O Paraguai pediu para vender energia de Acaray para o Brasil, mas não há conexão de transmissão entre os dois países, exceto via Itaipu. A única maneira seria descontratar a energia de Itaipu ou discutir uma mudança na divisão pela negociação do Anexo C. Vocês pretendem reduzir o volume de energia que vendem ao Brasil via Itaipu para poder vender no mercado livre?
Não, não, não. Está muito claro que a energia que vendemos não é de Itaipu. É energia de Acaray.
Precisa de uma linha de transmissão. Técnicos brasileiros dizem que não passa pela linha de Itaipu.
Os técnicos paraguaios dizem que passa. Será energia do Paraguai que entra em outro ciclo.
O Brasil tem um desafio com novo governo nos Estados Unidos, porque há dificuldades de comunicação por questões ideológicas. O senhor conhece Marco Rubio, que será Secretário de Estado dos EUA. O sr. se vê numa posição de poder fazer uma ponte entre os dois governos?
Posso contar a minha experiência. A relação que temos com o presidente Lula é um exemplo de como devemos priorizar os interesses de nossos países.O presidente Lula é um líder que vem das lutas dos trabalhadores. Eu sou parte da burocracia pública. Trabalhei no Banco Central, me formei em universidades americanas.
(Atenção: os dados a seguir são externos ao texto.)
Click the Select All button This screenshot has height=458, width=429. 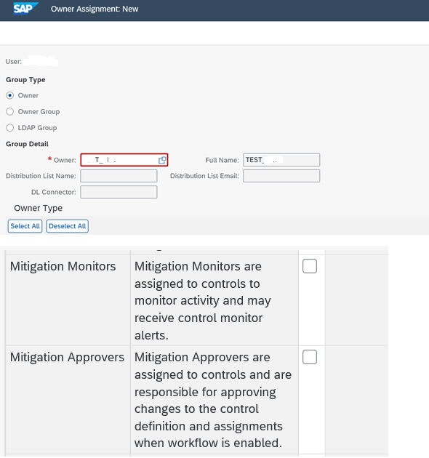click(25, 226)
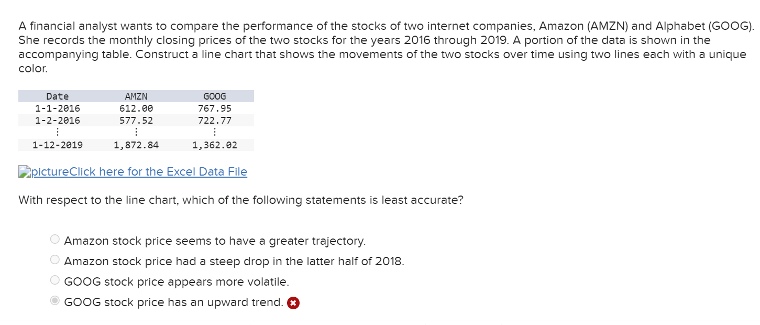760x325 pixels.
Task: Click the red X incorrect-answer icon
Action: (293, 302)
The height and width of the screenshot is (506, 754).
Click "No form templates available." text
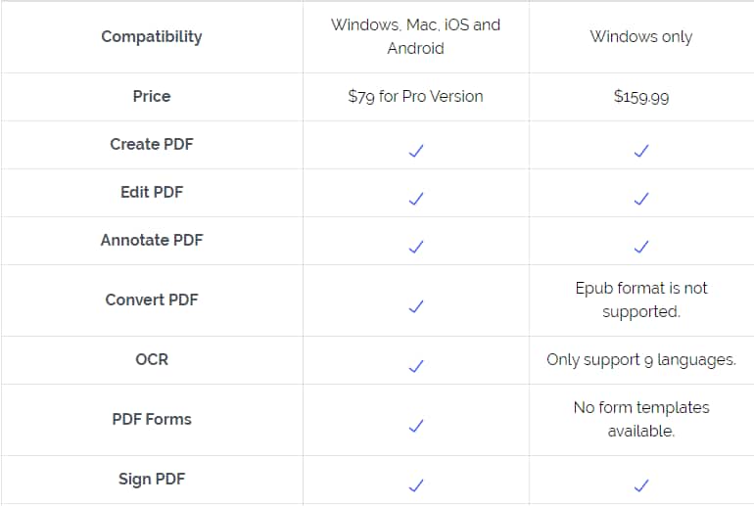tap(641, 419)
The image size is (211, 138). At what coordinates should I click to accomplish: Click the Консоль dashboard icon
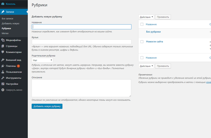[x=3, y=5]
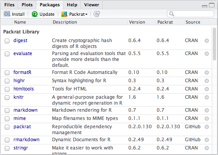Open the stringr package link

point(21,148)
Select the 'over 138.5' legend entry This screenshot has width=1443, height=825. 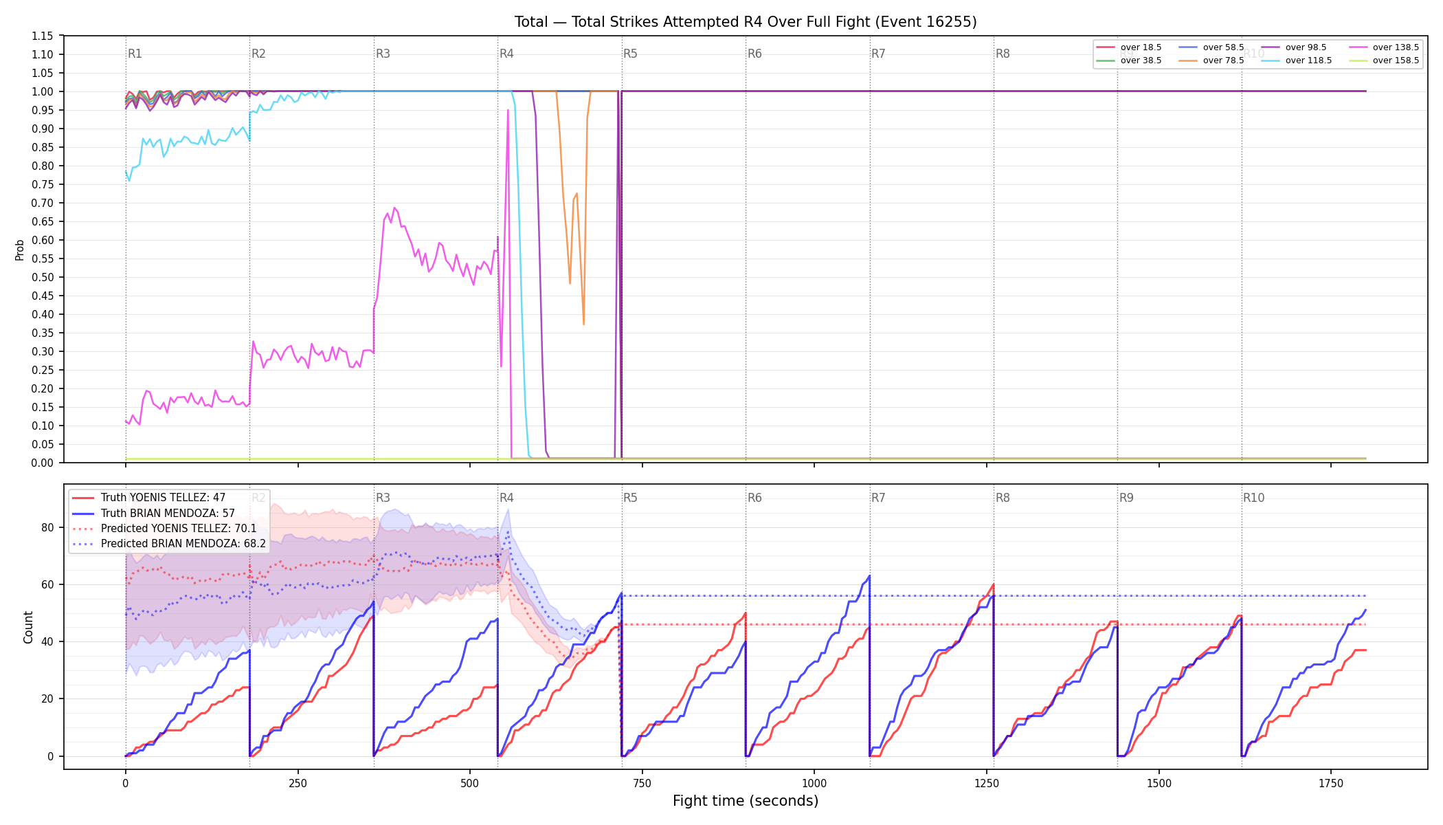coord(1384,47)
Somos de gerações diferentes, e seria muito fácil nos rotularmos: ele como um presidente de esquerda e eu como um presidente de direita.
No entanto, acho que nossa excelente relação é amplamente conhecida. Temos uma relação pessoal excelente e uma relação de trabalho muito boa —e foi o que eu disse ao presidente Javier Milei. Tivemos essa mesma conversa. Ele fez declarações muito ofensivas ao presidente Lula. Inclusive, não foi a Assunção para a cúpula do Mercosul apenas para não se encontrar com Lula. E eu disse: "Presidente, lembre-se do que estou dizendo: você vai a Rio para a reunião do G20". Ele respondeu: "não, não vou". Agora, Milei está aqui. Então, faço esse trabalho. Quero que o Paraguai desempenhe um papel cada vez mais importante como centro de integração.
RAIO-X
Santiago Peña, 46, do partido Colorado, foi ministro da Economia do Paraguai entre 2015 e 2017. Também trabalhou no Banco Central de seu país. Ganhou as eleições em 2023.